[Required work]: Reproduce every one of the following items word for word, line by line.

Click-target data:
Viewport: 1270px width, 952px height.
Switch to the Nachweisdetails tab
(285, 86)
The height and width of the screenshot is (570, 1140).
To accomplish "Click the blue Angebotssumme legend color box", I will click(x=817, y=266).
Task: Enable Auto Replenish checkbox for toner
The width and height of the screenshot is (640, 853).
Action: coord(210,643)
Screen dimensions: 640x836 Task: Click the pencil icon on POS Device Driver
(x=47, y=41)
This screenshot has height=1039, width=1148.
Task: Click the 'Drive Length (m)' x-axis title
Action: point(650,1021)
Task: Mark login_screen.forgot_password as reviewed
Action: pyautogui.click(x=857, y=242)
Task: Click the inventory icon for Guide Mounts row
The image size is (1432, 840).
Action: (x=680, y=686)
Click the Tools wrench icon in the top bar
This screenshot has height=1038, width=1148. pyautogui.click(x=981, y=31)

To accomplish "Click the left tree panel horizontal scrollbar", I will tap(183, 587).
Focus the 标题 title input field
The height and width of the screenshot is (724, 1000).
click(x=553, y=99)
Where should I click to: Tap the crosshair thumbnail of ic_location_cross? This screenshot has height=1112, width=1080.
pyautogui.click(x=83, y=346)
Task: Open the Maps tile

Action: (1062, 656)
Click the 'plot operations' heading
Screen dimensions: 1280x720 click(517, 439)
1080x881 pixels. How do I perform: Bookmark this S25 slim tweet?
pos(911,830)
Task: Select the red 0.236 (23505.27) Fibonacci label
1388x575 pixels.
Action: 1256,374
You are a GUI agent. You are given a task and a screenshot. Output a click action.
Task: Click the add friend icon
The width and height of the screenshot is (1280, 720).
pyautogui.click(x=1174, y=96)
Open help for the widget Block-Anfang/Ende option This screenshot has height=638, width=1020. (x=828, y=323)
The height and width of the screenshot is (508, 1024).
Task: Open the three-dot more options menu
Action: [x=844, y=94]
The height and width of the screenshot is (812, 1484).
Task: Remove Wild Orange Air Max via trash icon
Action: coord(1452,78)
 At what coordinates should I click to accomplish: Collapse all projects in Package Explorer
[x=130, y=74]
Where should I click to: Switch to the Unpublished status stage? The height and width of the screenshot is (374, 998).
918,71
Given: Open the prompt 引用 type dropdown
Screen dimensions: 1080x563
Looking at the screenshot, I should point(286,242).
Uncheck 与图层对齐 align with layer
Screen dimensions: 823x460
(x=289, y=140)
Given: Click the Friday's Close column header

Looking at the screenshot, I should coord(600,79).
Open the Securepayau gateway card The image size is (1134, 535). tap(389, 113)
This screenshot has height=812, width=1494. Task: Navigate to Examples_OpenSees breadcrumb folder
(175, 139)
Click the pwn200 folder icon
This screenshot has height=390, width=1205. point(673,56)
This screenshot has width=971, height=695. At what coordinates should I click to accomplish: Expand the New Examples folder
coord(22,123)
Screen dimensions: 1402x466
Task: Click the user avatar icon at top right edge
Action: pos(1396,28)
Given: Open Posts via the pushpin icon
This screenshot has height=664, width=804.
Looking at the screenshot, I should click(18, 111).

[Task response]:
Viewport: 1270px width, 952px height.
Switch to the Nachweisdetails tab
(285, 86)
The height and width of the screenshot is (570, 1140).
To accomplish "Click the blue Angebotssumme legend color box", I will click(x=817, y=266).
Task: Enable Auto Replenish checkbox for toner
The width and height of the screenshot is (640, 853).
Action: coord(210,643)
Screen dimensions: 640x836 Task: Click the pencil icon on POS Device Driver
(x=47, y=41)
This screenshot has height=1039, width=1148.
Task: Click the 'Drive Length (m)' x-axis title
Action: point(650,1021)
Task: Mark login_screen.forgot_password as reviewed
Action: pyautogui.click(x=857, y=242)
Task: Click the inventory icon for Guide Mounts row
The image size is (1432, 840).
Action: (x=680, y=686)
Click the Tools wrench icon in the top bar
This screenshot has height=1038, width=1148. pyautogui.click(x=981, y=31)

To accomplish "Click the left tree panel horizontal scrollbar", I will tap(183, 587).
Focus the 标题 title input field
The height and width of the screenshot is (724, 1000).
click(x=553, y=99)
Where should I click to: Tap the crosshair thumbnail of ic_location_cross? This screenshot has height=1112, width=1080.
pyautogui.click(x=83, y=346)
Task: Open the Maps tile

Action: (1062, 656)
Click the 'plot operations' heading
Screen dimensions: 1280x720 click(517, 439)
1080x881 pixels. How do I perform: Bookmark this S25 slim tweet?
pos(911,830)
Task: Select the red 0.236 (23505.27) Fibonacci label
1388x575 pixels.
Action: 1256,374
You are a GUI agent. You are given a task and a screenshot. Output a click action.
Task: Click the add friend icon
The width and height of the screenshot is (1280, 720).
pyautogui.click(x=1174, y=96)
Open help for the widget Block-Anfang/Ende option This screenshot has height=638, width=1020. (x=828, y=323)
The height and width of the screenshot is (508, 1024).
Task: Open the three-dot more options menu
Action: [x=844, y=94]
The height and width of the screenshot is (812, 1484).
Task: Remove Wild Orange Air Max via trash icon
Action: coord(1452,78)
 At what coordinates should I click to accomplish: Collapse all projects in Package Explorer
[x=130, y=74]
Where should I click to: Switch to the Unpublished status stage? The height and width of the screenshot is (374, 998).
918,71
Given: Open the prompt 引用 type dropdown
Screen dimensions: 1080x563
Looking at the screenshot, I should point(286,242).
Uncheck 与图层对齐 align with layer
Screen dimensions: 823x460
(x=289, y=140)
Given: Click the Friday's Close column header

Looking at the screenshot, I should coord(600,79).
Open the Securepayau gateway card The image size is (1134, 535). tap(389, 113)
This screenshot has height=812, width=1494. Task: Navigate to Examples_OpenSees breadcrumb folder
(175, 139)
Click the pwn200 folder icon
This screenshot has height=390, width=1205. point(673,56)
This screenshot has width=971, height=695. At what coordinates should I click to accomplish: Expand the New Examples folder
coord(22,123)
Screen dimensions: 1402x466
Task: Click the user avatar icon at top right edge
Action: pos(1396,28)
Given: Open Posts via the pushpin icon
This screenshot has height=664, width=804.
Looking at the screenshot, I should click(18, 111).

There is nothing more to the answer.